Scratch that. It is 1am. Recently, and when I say that I mean within the past 6 months, I’ve spoken with my friends Nigel and Nickie G about open relationships. Apparently, there is way more that goes into them than just wanting to see multiple people at the same time. Nigel told me he has a lot of love and wants to share it with others. I can understand that but it is different for me. You see I broke up with my last relationship, not just because we are honestly so much better as geeky friends, because I wanted to have the freedom of multiple casual relationships. I’m not all about love, but more about freedom and comfort. I’m a selfish person and I’m young; therefore, I want to soak it all in. And don’t confuse this with me being a “friends with benefits” type of person because I have way too much trauma work to do before I can even think about having sex with every person I date. I just want to feel free and comfortable. It’s something I’ve not always had. I don’t want to think about marriage, kids, a picket fence, the works. I want trips to the bar (not now, due to Covid), I want cuddle puddles, I want no guilt. I don’t care if people judge. Hell, I had a guy judge me just a couple weeks ago that I met at work. We went from Snapchatting and flirting to him pretending to be on the phone every time he passed by me (which was surprisingly a lot for someone trying to avoid contact with me) and the main thing that hurt was his lack of confidence to just tell me he didn’t want to have an open relationship.

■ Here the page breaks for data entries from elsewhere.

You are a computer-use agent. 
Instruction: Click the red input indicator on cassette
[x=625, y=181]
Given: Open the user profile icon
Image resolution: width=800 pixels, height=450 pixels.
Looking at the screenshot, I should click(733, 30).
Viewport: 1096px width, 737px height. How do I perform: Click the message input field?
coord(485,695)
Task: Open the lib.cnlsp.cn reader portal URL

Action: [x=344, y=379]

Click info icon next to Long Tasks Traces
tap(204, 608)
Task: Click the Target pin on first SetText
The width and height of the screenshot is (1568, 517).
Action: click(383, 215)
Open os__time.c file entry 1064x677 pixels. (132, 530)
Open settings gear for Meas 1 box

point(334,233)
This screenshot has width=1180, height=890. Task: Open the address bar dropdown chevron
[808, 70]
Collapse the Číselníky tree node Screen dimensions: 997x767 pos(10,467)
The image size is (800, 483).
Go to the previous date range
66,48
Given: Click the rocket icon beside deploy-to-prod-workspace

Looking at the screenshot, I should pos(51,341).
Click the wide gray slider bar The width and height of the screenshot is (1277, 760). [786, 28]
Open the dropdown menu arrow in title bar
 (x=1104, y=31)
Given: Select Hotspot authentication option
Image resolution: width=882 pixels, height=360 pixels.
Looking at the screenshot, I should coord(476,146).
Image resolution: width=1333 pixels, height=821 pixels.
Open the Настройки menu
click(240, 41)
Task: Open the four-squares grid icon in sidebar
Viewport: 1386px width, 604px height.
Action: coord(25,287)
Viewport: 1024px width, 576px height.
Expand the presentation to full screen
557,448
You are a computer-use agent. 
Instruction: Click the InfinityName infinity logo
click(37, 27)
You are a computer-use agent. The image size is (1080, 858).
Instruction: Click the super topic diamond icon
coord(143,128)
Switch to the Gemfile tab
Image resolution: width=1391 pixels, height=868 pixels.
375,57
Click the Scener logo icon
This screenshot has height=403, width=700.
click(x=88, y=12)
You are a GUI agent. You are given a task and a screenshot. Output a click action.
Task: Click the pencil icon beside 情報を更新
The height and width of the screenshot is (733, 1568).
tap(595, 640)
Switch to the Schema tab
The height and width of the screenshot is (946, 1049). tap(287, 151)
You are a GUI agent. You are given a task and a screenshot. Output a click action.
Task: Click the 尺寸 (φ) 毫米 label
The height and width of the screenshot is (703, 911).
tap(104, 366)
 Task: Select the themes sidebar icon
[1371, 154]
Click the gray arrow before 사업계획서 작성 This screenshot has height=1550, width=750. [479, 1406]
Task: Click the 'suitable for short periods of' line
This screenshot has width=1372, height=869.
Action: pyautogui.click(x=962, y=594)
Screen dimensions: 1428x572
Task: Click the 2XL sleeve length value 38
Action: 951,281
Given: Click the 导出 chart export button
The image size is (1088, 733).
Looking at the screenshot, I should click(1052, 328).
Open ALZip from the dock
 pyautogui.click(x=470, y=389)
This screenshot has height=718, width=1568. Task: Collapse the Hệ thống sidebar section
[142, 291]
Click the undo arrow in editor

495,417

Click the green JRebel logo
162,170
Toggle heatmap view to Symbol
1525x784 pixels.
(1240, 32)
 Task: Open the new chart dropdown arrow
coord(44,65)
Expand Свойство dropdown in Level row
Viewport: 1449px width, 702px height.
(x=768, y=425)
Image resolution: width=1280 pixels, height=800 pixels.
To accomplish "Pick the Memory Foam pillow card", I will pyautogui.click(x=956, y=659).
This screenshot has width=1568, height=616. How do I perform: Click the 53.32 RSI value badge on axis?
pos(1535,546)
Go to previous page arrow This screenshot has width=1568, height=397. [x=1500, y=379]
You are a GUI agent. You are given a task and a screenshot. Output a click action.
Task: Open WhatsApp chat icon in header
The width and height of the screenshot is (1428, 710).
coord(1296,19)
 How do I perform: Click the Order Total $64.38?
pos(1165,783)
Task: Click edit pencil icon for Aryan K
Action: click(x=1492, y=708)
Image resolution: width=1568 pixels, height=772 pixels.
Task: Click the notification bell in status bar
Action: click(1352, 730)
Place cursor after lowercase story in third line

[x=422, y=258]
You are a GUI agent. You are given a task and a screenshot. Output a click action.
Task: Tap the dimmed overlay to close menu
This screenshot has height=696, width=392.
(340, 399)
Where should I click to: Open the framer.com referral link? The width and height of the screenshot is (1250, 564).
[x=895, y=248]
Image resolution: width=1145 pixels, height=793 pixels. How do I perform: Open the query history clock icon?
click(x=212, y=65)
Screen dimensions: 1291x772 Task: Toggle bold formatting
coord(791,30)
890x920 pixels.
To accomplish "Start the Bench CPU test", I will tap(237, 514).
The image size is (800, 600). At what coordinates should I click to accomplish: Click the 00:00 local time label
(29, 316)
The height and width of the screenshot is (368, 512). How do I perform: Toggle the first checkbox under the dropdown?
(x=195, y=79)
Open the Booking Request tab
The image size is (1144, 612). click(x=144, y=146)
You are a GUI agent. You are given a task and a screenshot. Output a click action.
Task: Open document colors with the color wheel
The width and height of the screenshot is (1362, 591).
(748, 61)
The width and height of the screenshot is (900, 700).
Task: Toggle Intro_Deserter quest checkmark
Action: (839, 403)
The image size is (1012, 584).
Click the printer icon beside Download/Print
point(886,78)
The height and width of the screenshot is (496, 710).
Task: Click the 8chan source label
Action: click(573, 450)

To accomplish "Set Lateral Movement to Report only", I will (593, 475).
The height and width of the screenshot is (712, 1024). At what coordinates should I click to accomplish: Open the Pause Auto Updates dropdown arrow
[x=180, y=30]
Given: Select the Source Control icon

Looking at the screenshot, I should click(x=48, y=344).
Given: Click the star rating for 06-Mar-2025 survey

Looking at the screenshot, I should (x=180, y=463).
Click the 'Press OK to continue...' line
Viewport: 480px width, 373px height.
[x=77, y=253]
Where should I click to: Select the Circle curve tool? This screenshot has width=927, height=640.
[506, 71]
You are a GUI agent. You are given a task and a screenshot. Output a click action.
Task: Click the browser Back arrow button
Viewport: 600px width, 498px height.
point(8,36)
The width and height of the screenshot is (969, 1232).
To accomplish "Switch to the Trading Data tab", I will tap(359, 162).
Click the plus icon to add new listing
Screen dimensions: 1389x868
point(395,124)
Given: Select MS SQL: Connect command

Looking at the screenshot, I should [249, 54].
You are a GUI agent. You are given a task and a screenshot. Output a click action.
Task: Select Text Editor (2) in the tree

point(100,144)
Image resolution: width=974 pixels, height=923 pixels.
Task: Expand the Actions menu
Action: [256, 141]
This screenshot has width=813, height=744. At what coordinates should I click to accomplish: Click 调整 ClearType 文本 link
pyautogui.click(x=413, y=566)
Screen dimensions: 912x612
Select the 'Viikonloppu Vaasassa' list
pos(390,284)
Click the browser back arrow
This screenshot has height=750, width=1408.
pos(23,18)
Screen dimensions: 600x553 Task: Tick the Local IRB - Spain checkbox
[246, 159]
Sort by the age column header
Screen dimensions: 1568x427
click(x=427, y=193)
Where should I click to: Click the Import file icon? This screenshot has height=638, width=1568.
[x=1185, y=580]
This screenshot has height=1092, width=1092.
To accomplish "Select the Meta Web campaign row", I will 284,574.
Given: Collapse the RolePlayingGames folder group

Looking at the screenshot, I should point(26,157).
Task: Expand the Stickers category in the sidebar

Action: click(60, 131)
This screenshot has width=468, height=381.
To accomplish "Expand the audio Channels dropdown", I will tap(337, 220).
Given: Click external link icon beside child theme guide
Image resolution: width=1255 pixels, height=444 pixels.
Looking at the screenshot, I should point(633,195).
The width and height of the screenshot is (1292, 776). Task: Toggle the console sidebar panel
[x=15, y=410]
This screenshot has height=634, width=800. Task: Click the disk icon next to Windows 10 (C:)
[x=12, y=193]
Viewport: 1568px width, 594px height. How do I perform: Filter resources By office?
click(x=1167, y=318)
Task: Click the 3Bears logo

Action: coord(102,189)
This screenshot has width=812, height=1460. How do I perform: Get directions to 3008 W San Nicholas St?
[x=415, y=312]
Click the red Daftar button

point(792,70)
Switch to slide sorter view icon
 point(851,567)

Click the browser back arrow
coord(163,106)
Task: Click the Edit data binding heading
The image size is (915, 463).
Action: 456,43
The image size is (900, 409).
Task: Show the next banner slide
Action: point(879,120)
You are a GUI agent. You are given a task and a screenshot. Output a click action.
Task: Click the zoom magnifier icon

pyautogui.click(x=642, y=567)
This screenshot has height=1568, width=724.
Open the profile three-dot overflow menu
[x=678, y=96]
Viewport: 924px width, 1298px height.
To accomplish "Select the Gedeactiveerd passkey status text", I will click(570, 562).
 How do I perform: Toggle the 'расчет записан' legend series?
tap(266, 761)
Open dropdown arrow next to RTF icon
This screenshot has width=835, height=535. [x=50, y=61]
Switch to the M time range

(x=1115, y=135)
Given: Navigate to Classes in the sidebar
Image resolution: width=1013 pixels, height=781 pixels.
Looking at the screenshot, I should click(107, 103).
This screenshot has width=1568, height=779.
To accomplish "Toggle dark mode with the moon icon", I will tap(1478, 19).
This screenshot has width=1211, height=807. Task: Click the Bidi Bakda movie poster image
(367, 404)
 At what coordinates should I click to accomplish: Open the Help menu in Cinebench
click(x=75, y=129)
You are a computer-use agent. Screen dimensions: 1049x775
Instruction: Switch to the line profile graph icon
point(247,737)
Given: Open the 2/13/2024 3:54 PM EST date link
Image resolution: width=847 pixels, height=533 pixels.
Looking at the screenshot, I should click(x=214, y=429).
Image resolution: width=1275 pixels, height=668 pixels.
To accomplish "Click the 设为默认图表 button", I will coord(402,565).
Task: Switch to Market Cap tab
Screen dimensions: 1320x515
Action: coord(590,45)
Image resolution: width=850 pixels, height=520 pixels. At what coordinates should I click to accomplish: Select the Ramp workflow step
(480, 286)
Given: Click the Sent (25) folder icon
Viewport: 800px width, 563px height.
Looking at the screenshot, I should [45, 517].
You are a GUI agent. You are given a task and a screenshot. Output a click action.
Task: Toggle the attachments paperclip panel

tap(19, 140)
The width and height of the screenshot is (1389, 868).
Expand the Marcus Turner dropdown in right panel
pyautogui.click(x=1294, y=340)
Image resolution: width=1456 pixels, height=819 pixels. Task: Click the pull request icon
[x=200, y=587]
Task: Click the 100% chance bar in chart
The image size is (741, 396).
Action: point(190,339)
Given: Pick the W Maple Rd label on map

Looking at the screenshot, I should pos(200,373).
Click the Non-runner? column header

I am enjoying my freedom and I understand it isn’t for everyone. But there is so much to learn. I haven’t set all my boundaries or even come up with answers to some questions I’ll probably be asked. Like, would I date someone with kids? Because, I have no idea. Maybe if they were good looking enough… I’m not even sure if that was a joke or not. Being 22 is wild. I’ve done more than what I accomplished at 18 but it feels so little. It feels like it’s not enough. I’m just glad I’m past the comparing phase. (I think) Anyway, this post took a turn. I need to pull over and rest. (No, I’m not texting and driving).
I’ll see y’all online. I’m surprisingly pooped for someone who’s been sipping Redbull for the past hour.